Directions: For the material that follows, return exactly the lines from the one with "Screen dimensions: 1000x562" through the one with "Task: Click the Add Result icon", both ends included.

Task material:

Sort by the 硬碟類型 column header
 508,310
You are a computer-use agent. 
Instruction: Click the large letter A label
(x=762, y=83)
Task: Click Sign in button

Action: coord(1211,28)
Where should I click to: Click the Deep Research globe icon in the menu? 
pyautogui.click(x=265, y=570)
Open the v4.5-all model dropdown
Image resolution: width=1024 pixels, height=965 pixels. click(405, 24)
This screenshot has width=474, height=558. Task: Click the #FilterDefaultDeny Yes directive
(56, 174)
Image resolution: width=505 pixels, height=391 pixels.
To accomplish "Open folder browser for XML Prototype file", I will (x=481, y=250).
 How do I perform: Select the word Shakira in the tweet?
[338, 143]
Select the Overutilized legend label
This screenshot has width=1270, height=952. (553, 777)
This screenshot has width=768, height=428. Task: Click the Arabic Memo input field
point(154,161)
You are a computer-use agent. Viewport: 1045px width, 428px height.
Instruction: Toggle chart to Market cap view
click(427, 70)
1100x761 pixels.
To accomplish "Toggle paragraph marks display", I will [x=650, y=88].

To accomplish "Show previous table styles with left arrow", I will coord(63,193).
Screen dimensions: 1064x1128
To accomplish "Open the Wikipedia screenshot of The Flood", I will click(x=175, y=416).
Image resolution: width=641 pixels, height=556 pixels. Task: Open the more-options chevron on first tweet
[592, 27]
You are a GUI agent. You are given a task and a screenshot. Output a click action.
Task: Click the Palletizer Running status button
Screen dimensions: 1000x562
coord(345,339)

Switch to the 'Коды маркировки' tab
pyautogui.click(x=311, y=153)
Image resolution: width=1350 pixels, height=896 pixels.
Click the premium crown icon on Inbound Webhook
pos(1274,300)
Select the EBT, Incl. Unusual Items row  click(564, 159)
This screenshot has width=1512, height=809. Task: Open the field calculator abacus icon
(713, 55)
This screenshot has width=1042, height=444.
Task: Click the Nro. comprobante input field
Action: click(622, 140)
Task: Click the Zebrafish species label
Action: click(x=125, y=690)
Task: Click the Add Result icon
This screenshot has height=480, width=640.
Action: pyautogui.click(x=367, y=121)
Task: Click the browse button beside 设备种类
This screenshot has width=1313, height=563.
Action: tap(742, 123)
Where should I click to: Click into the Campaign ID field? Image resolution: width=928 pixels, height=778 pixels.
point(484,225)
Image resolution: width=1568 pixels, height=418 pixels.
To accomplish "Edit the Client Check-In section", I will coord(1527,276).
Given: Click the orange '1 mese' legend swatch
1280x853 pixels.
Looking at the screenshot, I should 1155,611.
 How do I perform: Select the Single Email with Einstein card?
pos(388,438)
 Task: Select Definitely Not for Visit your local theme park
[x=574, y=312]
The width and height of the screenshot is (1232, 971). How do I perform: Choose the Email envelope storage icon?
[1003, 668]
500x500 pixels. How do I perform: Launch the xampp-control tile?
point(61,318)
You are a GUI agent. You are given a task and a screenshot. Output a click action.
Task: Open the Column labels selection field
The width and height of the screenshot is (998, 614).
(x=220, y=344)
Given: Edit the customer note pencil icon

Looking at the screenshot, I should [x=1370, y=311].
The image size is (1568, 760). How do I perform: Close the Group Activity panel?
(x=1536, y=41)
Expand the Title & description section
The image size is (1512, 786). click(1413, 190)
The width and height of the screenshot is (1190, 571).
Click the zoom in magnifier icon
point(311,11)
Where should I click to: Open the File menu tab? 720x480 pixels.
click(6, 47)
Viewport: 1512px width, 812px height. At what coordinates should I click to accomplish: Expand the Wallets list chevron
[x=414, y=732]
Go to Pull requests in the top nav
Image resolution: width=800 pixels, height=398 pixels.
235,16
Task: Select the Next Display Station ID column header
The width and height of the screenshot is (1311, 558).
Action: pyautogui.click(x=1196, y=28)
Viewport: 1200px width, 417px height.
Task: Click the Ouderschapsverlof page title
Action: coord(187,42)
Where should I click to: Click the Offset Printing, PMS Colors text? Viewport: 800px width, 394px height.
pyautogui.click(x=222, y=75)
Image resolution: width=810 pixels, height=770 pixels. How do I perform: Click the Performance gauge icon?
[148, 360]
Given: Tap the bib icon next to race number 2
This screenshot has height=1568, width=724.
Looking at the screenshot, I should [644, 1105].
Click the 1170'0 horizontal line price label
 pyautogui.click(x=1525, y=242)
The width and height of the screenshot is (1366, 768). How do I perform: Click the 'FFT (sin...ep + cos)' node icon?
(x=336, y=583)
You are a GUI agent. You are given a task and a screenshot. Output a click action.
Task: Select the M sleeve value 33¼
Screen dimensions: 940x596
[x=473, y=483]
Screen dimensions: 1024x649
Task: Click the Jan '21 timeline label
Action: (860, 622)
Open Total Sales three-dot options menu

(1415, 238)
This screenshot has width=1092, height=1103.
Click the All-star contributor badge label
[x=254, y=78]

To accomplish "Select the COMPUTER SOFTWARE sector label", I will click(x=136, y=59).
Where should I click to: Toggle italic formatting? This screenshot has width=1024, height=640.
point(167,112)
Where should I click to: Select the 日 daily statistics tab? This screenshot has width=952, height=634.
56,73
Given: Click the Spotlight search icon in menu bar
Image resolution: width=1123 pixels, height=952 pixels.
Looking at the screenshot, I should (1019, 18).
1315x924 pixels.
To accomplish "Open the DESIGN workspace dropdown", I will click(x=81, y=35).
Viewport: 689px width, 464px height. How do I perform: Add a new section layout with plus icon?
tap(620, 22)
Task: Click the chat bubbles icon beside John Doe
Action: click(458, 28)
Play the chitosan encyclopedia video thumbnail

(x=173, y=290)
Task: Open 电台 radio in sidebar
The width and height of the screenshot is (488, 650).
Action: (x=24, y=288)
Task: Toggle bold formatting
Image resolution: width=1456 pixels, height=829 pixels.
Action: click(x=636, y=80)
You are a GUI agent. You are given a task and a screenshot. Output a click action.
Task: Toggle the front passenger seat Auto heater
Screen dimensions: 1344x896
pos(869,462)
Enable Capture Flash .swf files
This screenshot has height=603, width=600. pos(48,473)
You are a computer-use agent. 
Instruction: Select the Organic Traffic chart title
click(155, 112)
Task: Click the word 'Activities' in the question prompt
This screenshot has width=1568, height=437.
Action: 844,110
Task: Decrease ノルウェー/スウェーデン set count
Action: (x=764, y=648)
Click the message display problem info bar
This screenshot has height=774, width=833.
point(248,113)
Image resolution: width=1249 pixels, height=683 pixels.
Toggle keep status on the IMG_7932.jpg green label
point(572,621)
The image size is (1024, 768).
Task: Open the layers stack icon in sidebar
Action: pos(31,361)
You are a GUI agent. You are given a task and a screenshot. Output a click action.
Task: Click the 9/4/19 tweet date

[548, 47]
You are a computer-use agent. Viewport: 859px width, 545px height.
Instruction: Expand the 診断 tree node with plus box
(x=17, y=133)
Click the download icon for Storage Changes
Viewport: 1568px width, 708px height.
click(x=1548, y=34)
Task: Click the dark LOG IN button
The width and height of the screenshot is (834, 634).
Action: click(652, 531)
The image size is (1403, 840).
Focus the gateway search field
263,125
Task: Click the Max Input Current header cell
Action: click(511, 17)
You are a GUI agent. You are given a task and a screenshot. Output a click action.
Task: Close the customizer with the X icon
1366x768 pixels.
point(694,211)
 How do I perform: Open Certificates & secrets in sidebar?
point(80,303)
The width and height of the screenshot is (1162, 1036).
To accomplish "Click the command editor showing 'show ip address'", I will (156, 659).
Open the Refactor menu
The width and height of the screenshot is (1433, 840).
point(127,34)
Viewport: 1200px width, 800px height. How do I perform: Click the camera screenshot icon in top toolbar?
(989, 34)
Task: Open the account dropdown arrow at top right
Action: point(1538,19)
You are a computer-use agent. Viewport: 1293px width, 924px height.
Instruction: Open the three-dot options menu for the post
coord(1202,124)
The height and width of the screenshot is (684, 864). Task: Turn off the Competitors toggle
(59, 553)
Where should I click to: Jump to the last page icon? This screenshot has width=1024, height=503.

The answer:
Screen dimensions: 1000x562
coord(345,339)

Switch to the 'Коды маркировки' tab
pyautogui.click(x=311, y=153)
Image resolution: width=1350 pixels, height=896 pixels.
Click the premium crown icon on Inbound Webhook
pos(1274,300)
Select the EBT, Incl. Unusual Items row  click(564, 159)
This screenshot has width=1512, height=809. Task: Open the field calculator abacus icon
(713, 55)
This screenshot has width=1042, height=444.
Task: Click the Nro. comprobante input field
Action: click(622, 140)
Task: Click the Zebrafish species label
Action: click(x=125, y=690)
Task: Click the Add Result icon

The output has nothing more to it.